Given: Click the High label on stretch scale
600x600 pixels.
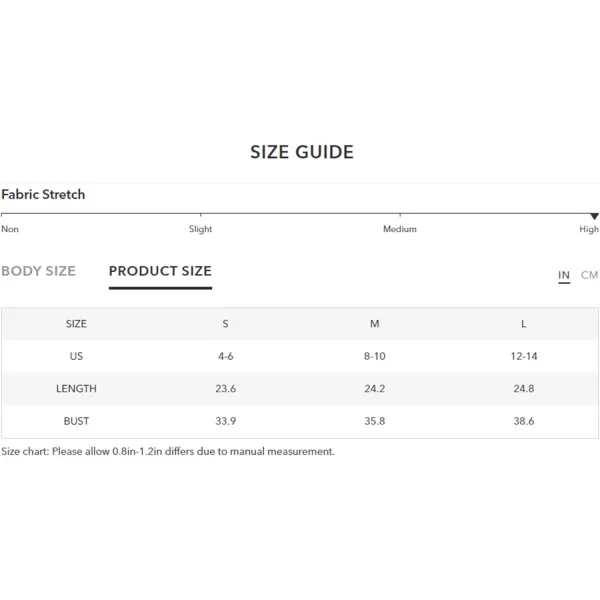Looking at the screenshot, I should [x=589, y=229].
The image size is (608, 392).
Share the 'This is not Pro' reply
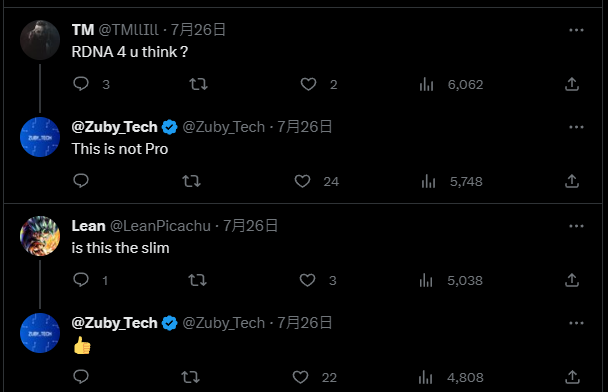coord(572,181)
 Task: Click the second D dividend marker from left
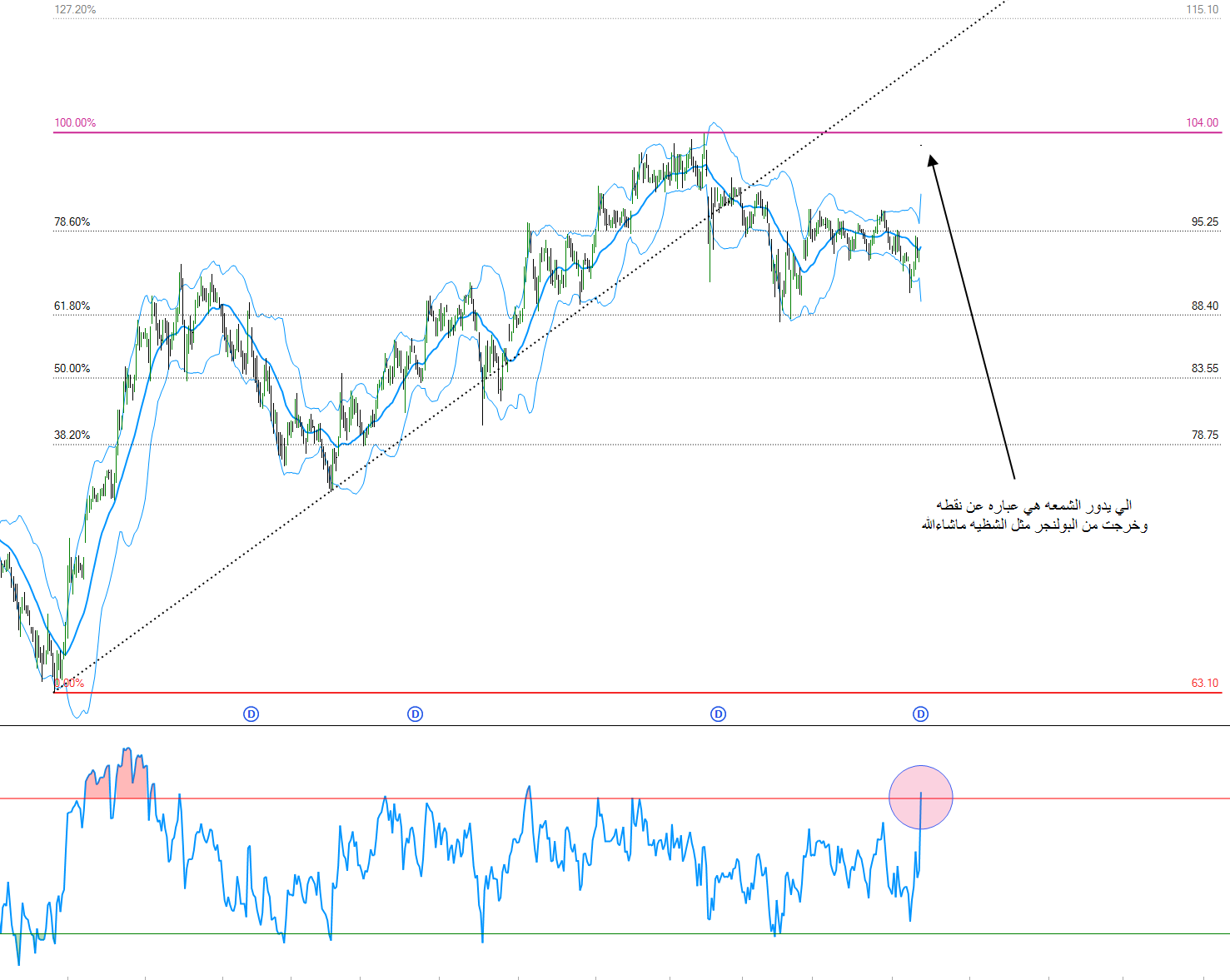pyautogui.click(x=415, y=714)
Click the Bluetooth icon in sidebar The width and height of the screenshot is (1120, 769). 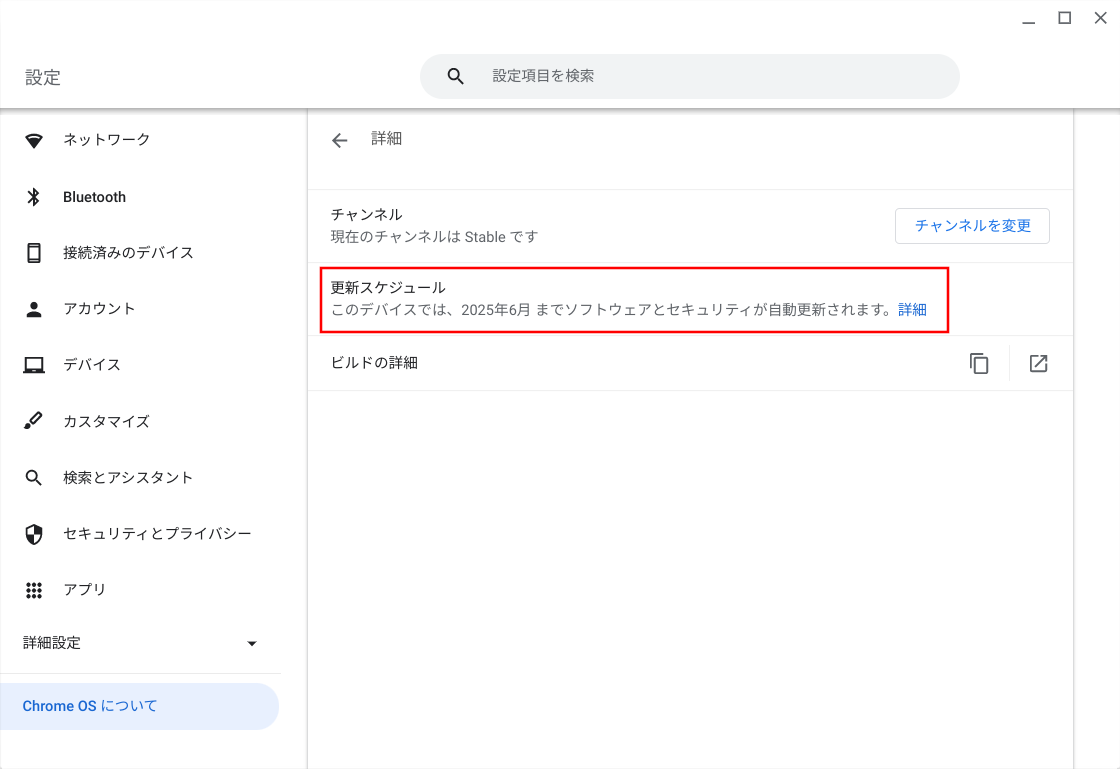34,197
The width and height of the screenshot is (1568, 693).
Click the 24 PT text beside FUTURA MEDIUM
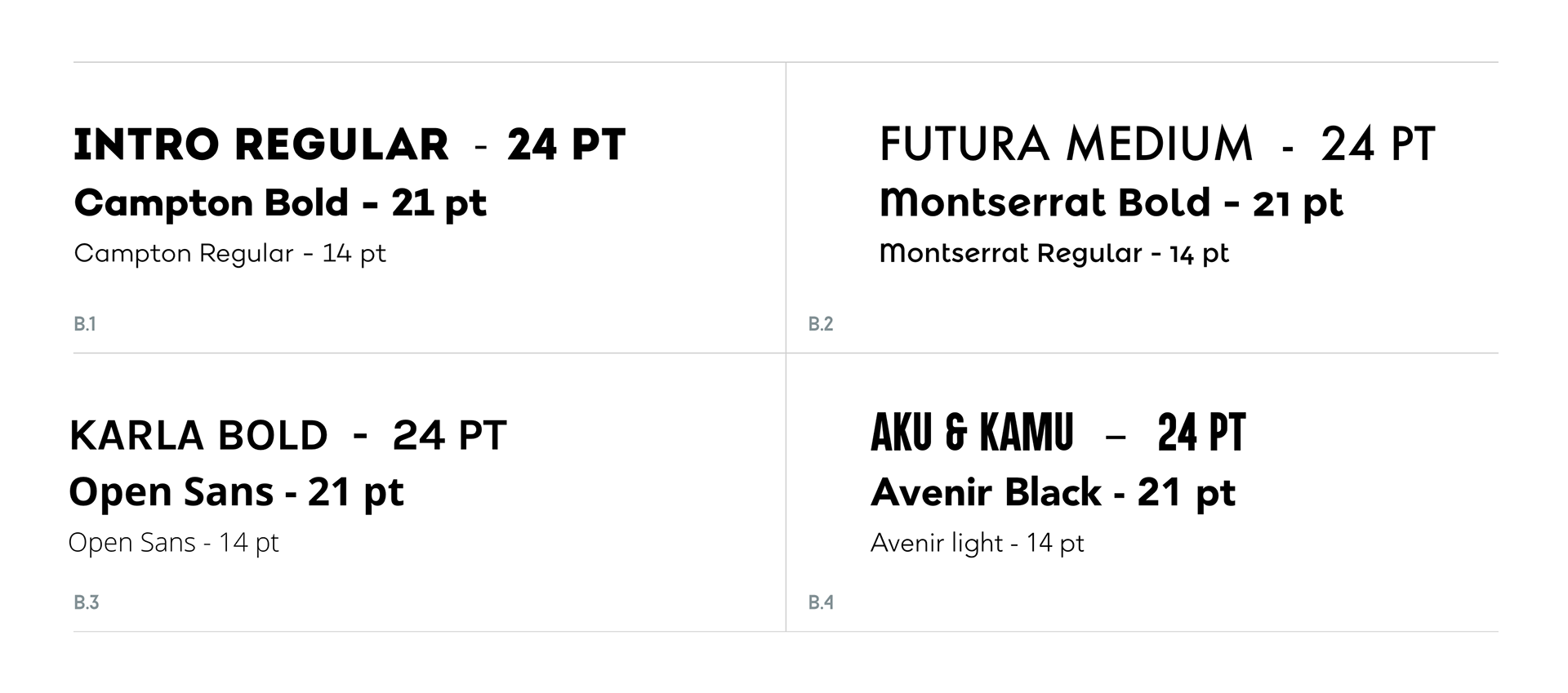[x=1378, y=144]
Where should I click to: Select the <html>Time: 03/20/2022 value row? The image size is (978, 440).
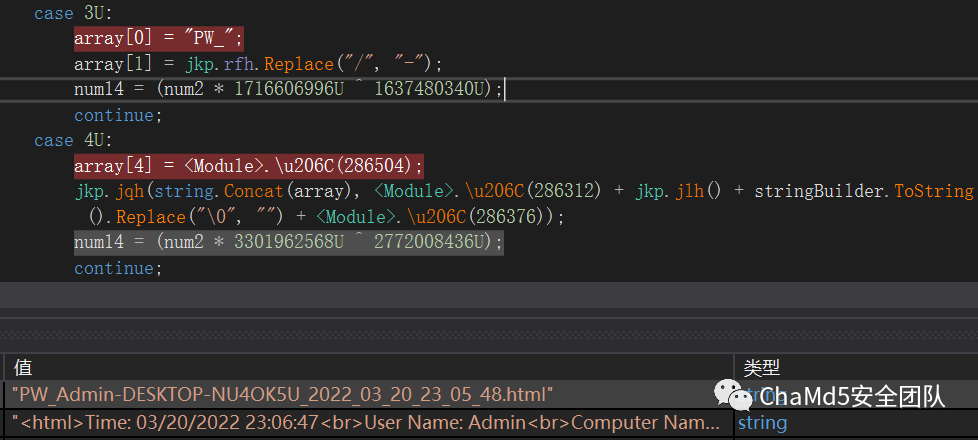[368, 423]
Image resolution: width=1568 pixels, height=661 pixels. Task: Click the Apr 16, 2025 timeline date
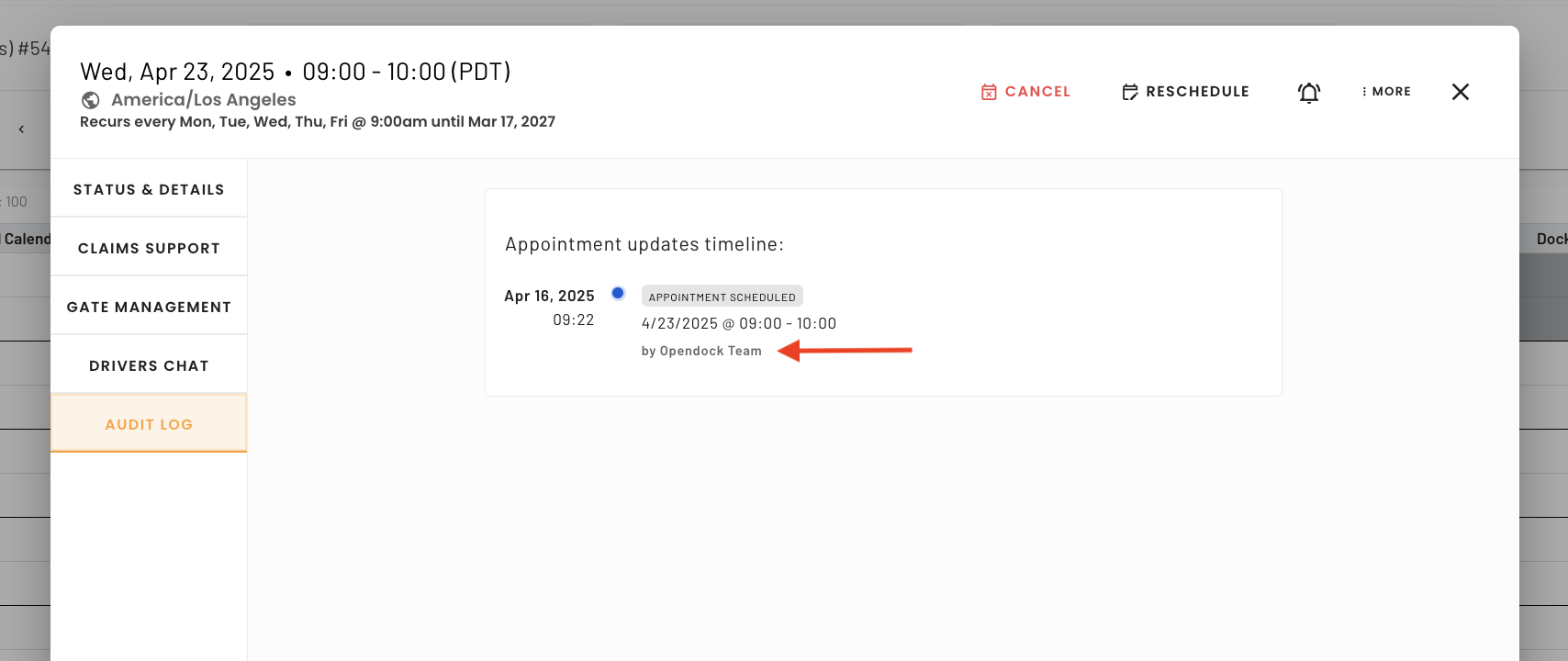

**What is asked**:
Copy the rows above from the line containing "The width and height of the screenshot is (1568, 693)." through the end of the rows, including both ends, and leave out the pictures.

**Exercise solution**:
The width and height of the screenshot is (1568, 693).
Click the 24 PT text beside FUTURA MEDIUM
[x=1378, y=144]
Where should I click to: Select the <html>Time: 03/20/2022 value row? The image size is (978, 440).
[368, 423]
Image resolution: width=1568 pixels, height=661 pixels. Task: Click the Apr 16, 2025 timeline date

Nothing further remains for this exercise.